## WHAT YOU NEED TO DO
Return all the entries exactly. No pictures.

## PROVIDED INFORMATION
◇ ◇ ◇

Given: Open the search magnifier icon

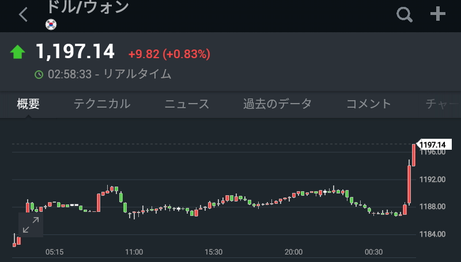Looking at the screenshot, I should pos(405,14).
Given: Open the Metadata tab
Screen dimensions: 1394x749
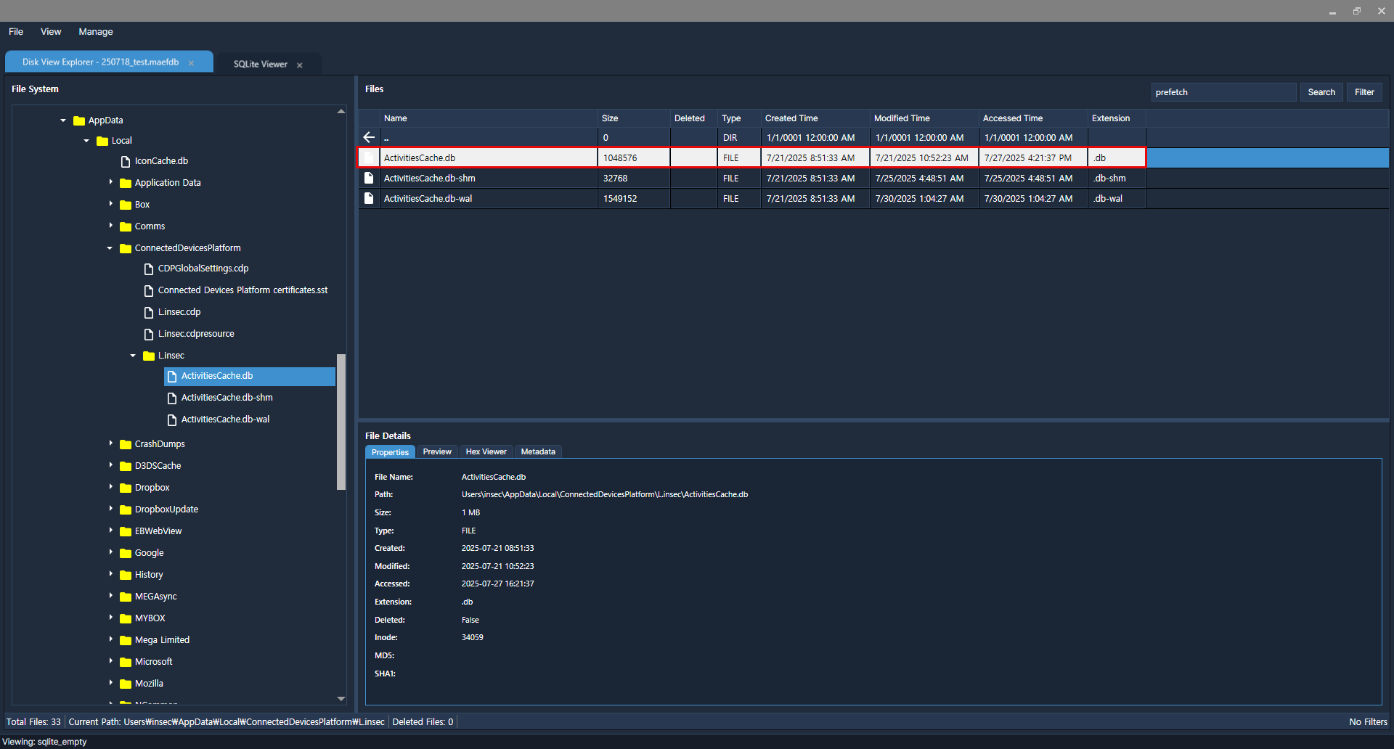Looking at the screenshot, I should click(538, 451).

◇ ◇ ◇

## SOLUTION
Given: Open the search magnifier icon

Looking at the screenshot, I should pos(405,14).
Given: Open the Metadata tab
Screen dimensions: 1394x749
Looking at the screenshot, I should click(538, 451).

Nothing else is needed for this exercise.